In the Queen's Speech, the government announced that the forthcoming Transport Bill would include powers for local councils to introduce congestion charging and taxation on workplace parking. Both of these ideas may seem superficially attractive as a means of reducing road congestion. However, they have been rightly condemned as "a poll tax on wheels", and in practice are likely to prove unpopular, unfair and unworkable. They could also end up seriously distorting development patterns and, ironically, result in more urban sprawl and car commuting rather than less.
Congestion Charging
- It is usually assumed that this would be achieved by a form of electronic charging using transponders fitted in cars. But this would only be practical for regular commuters, and it would be unreasonable and impractical to fine tourists, occasional visitors, and drivers of hire cars, meaning that in practice it would be difficult to achieve without physical toll gates.

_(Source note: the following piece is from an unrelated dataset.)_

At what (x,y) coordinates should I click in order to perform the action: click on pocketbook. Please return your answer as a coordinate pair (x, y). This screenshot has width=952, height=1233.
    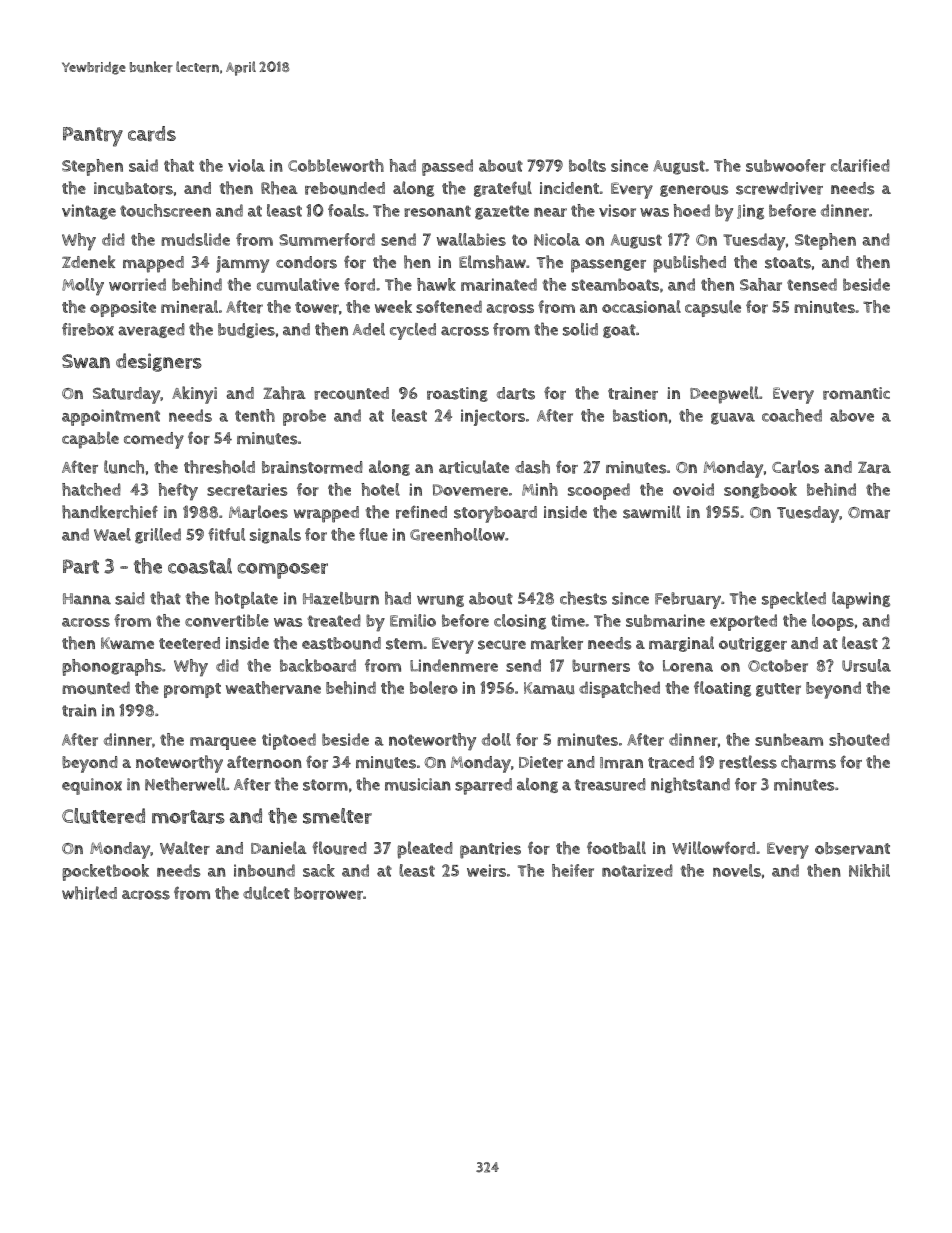
    Looking at the image, I should click on (105, 872).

- Would drivers be expected to pay for the transponders themselves, thus imposing yet another additional cost? Would systems vary between different cities, meaning you might have to buy numerous boxes?
- Electronic charges would inevitably be levied on the registered owner rather than the driver, meaning that people in cities would be reluctant to lend their cars to friends or colleagues. And if your car was stolen, would you still have to pay?

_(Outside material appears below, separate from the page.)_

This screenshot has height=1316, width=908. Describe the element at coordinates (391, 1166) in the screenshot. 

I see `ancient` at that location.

- Would charges apply to goods vehicles or only private cars? Would they apply to taxis? Would they apply to the disabled? There would be endless scope for argument about exemptions.
- Many movements are business journeys rather than pure commuting, which employers would have to pay for and would thus add to business costs.
- It would result in a "halo" effect, encouraging development just outside the boundary of the tolled area, and strongly deterring it just inside, and probably over time simply shifting the pattern of congestion rather than improving it.
Workplace Parking
- In practice, the basis of charge would be extremely difficult to assess - do you measure it by the number of physical parking spaces, or the number of people actually using them? It would be particularly problematical where onsite parking was provided for customers or other visitors.
- It would be manifestly unfair to many groups - shift workers, the disabled, women who have to travel home alone late at night, people who work in isolated locations not well served by public transport, if at all, and those who live outside the reach of public transport.
- If employers bore the cost it would effectively be a headcount tax, while if passed on to employees they would be extremely aggrieved and also demand a personal reserved parking space in return for handing over the money. It could function as a barrier to recruitment.
- It would encourage on-street parking near workplaces, clogging up roads, making them less safe, and irritating local residents.
- It would create a strong disincentive to development in areas where it applied, and encourage it in those where it didn't.
Both of these ideas are likely to cause immense practical problems, give rise to numerous disputes and anomalies, and result in strong and widespread opposition. In many ways, they would indeed be "a poll tax on wheels", being, like the poll tax, both unfair and detested. In view of this, I confidently predict that no local council outside London will ever dare introduce either congestion charging or taxation of workplace parking. The cynical might even think that Tony Blair knows this very well, and has included them in the Transport Bill as a sop to the anti-mobility "green" lobby, in the certain knowledge that, if he leaves implementation to the discretion of councils, neither will in reality ever happen. It came as no surprise that, within a week of the Queen's Speech, reports appeared in the press that the government would not approve any congestion charging until 2005 at the very earliest - and how likely is it then, in the run-up to the next-but-one General Election?